Work instruction | Update the post about the inner ear infection: give everything from "Wii Fit says" down to "But it’s true.", with "gynecologist" replaced by "family doctor".

Excerpt provided |
Start of Block

Wii Fit says I’m fat. My gynecologist says I’ve got an inner ear infection.
And yes, those two statements are actually related! I know, the latter statements sounds a little weird. “Uh, did you say your gynecologist said you had an ear infection?” And I know what you’re thinking. “That’s a strange place to keep your ears, Helen…” And just so you know, my good friend Nobilis of the Nobilis Erotica Podcast already beat you to that joke. But it’s true.
You see, the past two weeks I’ve had a slew of female troubles (and if that sort of things grosses you out, you can stop reading here, although it won’t be that gross so why not read on and quit being a big baby, okay?). For starters, my last period was five days late. Considering my plumbing works like clockwork (yeah, I’m mixing my metaphors here), five days is an awful lot of being late. However, I took three home pregnancy tests and they all came out negative, and then I went to the doctor’s office and they did a pregnancy test on me and that came out negative too.

End of Block

Material provided |
Start of Block

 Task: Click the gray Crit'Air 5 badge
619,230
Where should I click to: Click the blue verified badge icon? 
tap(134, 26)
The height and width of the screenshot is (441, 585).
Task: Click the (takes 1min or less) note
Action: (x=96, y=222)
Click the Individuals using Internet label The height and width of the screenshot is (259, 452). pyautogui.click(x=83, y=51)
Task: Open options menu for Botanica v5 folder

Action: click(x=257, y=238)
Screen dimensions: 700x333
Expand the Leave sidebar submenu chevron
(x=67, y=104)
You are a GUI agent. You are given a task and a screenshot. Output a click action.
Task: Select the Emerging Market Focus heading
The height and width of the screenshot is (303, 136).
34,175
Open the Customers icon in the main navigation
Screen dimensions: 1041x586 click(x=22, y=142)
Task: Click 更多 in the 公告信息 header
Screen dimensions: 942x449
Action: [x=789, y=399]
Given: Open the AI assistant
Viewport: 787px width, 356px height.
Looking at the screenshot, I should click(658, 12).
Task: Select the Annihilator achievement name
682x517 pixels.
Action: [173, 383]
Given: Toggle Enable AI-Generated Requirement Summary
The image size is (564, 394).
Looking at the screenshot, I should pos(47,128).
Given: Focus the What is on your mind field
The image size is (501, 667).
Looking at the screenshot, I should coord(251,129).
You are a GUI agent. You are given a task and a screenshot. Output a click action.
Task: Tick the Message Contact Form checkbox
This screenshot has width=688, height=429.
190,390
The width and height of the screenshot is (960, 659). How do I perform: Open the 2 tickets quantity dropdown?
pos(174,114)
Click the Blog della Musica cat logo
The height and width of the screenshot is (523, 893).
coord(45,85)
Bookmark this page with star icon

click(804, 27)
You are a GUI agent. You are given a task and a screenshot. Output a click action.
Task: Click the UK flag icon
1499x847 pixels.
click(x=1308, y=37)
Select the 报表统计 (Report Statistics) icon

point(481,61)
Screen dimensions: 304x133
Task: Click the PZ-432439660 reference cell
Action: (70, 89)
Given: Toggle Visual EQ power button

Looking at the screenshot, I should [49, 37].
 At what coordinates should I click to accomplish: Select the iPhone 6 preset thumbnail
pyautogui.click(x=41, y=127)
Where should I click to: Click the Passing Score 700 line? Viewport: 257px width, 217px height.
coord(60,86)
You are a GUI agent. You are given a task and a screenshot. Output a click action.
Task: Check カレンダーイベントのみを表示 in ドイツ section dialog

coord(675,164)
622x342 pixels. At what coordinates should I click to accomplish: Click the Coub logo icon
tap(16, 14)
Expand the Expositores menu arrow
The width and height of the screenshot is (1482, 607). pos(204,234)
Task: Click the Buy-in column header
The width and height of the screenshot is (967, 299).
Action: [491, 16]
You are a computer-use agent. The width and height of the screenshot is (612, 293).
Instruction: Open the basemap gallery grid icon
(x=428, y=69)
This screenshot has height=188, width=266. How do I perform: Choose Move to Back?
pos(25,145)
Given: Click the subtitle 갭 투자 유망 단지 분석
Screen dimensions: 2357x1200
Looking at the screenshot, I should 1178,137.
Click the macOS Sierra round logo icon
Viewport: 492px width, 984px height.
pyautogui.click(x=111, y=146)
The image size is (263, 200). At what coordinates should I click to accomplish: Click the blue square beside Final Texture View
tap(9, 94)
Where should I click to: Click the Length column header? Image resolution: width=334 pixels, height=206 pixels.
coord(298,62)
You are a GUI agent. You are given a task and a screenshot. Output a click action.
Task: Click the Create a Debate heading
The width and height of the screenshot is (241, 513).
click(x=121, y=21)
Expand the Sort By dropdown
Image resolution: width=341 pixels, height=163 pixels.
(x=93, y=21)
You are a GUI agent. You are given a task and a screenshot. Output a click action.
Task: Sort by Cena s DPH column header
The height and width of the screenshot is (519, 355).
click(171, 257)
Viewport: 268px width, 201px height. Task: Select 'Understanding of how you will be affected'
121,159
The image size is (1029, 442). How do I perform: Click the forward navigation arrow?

End of Block

Solved problem |
Wii Fit says I’m fat. My family doctor says I’ve got an inner ear infection.
And yes, those two statements are actually related! I know, the latter statements sounds a little weird. “Uh, did you say your family doctor said you had an ear infection?” And I know what you’re thinking. “That’s a strange place to keep your ears, Helen…” And just so you know, my good friend Nobilis of the Nobilis Erotica Podcast already beat you to that joke. But it’s true.